Ho solo bisogno di riposo, e qui non riesco a trovar pace.

Non perdere tempo a pensarmi. Sarò esattamente al tuo fianco. Alla tua destra, come quando camminavamo sullo stesso marciapiede.

Ti aiuterò ad innamorarti di qualcuno che vada bene per te. Ti sorreggerò quando ti capiterà di soffrire.

Sarò il tuo angelo custode. Mi impegnerò, prometto. E' la prima promessa che faccio, e giuro che la mantengo.

Quando hai bisogno di me, se mai ne avrai, chiama il mio nome ed io sarò esattamente al tuo fianco.

Alla tua destra. Come quando camminavamo sullo stesso marciapiede.

 

 

              Cassie

 

Nella mia cassetta delle lettere invece, c'era un anello con una rosa nera.

Il suo preferito. 

 

***

 

«Feci mettere davvero Highway to Hell al suo funerale. Ne nacque uno scandalo ovviamente, ma io me ne sbatto perché Cassie non ha mai chiesto niente a nessuno, che almeno un suo desiderio si avverasse se lo meritava. Mi manca, Cassie. Mi manca da morire. Non ho ben capito cos'è che sta facendo lei, non ho ben capito su cos'è che sta indagando. Se pensa che Cassie fosse una criminale o chissà cosa, si sbaglia di grosso. Come tutti gli altri. Mi ha chiesto di parlarle di Cassie Rees. Di dirle che rapporti avessi avuto con lei. Di raccontarle qualsiasi cosa al riguardo. Bene.

Cassie Rees era una ragazza infelice. Cassie Rees era la mia migliore amica. Parlo di lei al passato perché Cassie Rees non c'è più. Voleva volare, per una volta. Per una volta in vita sua voleva volare, e allora l'ha fatto.»

Guardo quell'uomo negli occhi e vedo che qualcosa nel suo sguardo è cambiato.

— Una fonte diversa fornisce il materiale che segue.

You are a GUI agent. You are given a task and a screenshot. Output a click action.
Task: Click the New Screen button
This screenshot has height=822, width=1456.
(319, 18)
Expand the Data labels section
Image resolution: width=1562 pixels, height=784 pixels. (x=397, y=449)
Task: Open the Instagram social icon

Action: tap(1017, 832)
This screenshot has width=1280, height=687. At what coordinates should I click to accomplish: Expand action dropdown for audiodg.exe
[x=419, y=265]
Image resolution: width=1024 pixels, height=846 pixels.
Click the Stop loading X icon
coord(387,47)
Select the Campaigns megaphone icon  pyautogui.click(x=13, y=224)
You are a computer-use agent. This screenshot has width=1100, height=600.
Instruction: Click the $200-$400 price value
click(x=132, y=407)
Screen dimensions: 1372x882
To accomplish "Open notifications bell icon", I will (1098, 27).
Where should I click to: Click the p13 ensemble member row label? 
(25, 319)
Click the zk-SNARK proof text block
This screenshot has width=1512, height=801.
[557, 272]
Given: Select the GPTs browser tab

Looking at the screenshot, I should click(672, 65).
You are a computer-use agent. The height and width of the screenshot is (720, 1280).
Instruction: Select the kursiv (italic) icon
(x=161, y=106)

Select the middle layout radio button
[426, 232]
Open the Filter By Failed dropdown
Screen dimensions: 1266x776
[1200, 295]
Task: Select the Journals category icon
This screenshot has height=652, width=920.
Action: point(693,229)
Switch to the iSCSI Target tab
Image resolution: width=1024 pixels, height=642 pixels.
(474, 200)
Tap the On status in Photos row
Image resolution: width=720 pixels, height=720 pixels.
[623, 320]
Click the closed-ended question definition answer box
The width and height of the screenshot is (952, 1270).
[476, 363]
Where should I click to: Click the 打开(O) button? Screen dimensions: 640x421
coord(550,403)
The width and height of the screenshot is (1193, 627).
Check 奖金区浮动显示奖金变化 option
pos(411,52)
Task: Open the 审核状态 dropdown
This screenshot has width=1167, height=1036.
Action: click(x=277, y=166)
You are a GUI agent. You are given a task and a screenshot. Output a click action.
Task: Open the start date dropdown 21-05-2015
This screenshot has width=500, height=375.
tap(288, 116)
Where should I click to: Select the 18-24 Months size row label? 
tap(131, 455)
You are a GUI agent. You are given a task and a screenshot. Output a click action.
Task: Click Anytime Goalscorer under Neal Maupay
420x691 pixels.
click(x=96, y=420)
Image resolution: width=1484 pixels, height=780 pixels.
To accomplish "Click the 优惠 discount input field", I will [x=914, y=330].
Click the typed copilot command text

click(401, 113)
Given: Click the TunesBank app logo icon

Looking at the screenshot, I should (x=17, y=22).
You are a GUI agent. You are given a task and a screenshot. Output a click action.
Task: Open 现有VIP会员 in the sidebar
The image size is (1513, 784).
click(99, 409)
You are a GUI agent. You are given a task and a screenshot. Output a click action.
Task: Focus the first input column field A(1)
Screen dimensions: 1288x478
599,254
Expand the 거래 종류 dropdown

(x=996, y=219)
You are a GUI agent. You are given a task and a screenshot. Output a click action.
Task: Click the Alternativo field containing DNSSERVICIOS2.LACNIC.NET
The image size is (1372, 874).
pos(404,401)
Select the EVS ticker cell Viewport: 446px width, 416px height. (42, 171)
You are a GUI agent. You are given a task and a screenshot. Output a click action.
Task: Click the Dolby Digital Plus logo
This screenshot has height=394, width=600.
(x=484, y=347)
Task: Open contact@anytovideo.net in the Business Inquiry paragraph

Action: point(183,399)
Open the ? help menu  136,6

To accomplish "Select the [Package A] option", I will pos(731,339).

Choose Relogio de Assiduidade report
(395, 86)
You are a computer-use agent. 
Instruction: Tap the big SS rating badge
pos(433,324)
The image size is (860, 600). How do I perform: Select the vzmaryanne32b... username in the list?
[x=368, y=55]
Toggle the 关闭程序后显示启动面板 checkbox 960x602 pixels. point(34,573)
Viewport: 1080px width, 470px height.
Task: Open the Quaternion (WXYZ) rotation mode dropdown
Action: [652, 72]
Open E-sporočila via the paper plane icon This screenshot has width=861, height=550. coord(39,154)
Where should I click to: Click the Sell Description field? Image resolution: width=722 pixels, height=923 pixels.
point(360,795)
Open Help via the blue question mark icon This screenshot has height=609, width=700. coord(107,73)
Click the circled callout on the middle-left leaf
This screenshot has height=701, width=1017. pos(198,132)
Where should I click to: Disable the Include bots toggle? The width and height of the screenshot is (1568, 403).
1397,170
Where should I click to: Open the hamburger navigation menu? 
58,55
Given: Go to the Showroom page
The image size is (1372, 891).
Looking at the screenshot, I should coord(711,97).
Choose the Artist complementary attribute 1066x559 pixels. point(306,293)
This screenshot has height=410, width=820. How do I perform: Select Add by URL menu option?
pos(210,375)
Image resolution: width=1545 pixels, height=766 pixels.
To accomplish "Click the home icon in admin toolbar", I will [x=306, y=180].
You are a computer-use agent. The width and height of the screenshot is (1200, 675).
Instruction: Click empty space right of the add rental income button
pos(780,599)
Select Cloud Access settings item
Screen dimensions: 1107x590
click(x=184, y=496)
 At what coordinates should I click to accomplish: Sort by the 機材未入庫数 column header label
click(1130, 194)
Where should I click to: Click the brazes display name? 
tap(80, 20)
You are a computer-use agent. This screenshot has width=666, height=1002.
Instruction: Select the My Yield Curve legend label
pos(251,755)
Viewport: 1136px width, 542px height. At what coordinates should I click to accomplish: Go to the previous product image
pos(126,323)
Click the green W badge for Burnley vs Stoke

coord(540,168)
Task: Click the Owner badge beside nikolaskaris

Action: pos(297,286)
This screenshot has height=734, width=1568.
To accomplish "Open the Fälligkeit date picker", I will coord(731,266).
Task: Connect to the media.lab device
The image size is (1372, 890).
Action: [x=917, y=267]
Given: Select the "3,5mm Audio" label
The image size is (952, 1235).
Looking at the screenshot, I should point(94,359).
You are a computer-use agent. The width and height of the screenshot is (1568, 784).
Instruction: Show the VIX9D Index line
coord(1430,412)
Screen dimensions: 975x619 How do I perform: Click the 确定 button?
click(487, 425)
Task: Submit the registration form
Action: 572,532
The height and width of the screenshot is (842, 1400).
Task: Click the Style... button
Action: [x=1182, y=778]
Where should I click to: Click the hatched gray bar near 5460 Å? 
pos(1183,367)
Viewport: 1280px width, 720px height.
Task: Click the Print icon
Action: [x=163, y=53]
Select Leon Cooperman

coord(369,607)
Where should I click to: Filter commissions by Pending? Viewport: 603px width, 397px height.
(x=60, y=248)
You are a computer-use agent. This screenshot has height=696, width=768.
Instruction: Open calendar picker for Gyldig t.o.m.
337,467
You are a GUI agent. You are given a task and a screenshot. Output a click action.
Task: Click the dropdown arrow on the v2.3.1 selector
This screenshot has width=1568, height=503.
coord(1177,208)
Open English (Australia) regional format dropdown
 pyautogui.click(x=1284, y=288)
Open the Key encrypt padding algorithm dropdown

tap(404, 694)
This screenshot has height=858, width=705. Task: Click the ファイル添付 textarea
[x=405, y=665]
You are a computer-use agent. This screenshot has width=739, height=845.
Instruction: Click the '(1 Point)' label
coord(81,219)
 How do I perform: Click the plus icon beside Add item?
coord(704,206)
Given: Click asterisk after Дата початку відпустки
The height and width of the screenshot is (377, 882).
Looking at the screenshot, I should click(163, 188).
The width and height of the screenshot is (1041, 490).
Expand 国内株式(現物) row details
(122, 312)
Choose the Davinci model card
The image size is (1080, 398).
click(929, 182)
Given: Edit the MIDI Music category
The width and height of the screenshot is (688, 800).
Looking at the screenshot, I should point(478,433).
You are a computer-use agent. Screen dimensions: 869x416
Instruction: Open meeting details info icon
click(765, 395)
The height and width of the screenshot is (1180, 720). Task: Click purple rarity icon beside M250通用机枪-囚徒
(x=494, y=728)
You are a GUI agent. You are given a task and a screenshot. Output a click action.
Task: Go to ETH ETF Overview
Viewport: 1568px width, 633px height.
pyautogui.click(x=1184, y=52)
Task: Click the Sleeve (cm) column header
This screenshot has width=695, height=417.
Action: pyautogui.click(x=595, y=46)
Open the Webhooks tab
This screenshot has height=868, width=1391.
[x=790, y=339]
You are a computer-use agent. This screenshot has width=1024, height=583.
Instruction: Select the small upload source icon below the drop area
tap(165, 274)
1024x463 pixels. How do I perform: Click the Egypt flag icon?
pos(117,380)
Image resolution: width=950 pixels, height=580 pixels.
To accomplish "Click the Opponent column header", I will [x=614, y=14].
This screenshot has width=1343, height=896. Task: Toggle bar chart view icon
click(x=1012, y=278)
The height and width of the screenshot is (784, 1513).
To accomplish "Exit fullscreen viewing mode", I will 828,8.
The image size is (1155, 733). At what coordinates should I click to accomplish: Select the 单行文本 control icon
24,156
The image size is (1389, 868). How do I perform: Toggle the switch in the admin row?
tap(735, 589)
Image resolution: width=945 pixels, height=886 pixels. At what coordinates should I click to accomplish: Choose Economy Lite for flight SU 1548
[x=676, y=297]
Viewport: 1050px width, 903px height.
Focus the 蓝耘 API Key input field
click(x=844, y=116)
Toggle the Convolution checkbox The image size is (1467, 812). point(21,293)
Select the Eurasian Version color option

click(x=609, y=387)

«Ora, se non le dispiace, dovrei andare.»

Mi alzo, non aspetto risposta né saluti ed esco. Attraverso ogni stanza, vado via. Fuori è buio, è già notte, devo esser rimasta lì dentro più di quanto credevo. Fa freddo, mi accendo una sigaretta. Cammino per le strade semi vuote, a casa non ci torno.

 

Sai, Cassie. Avevo ragione. Le stelle pesano un casino se ci sto sotto da sola.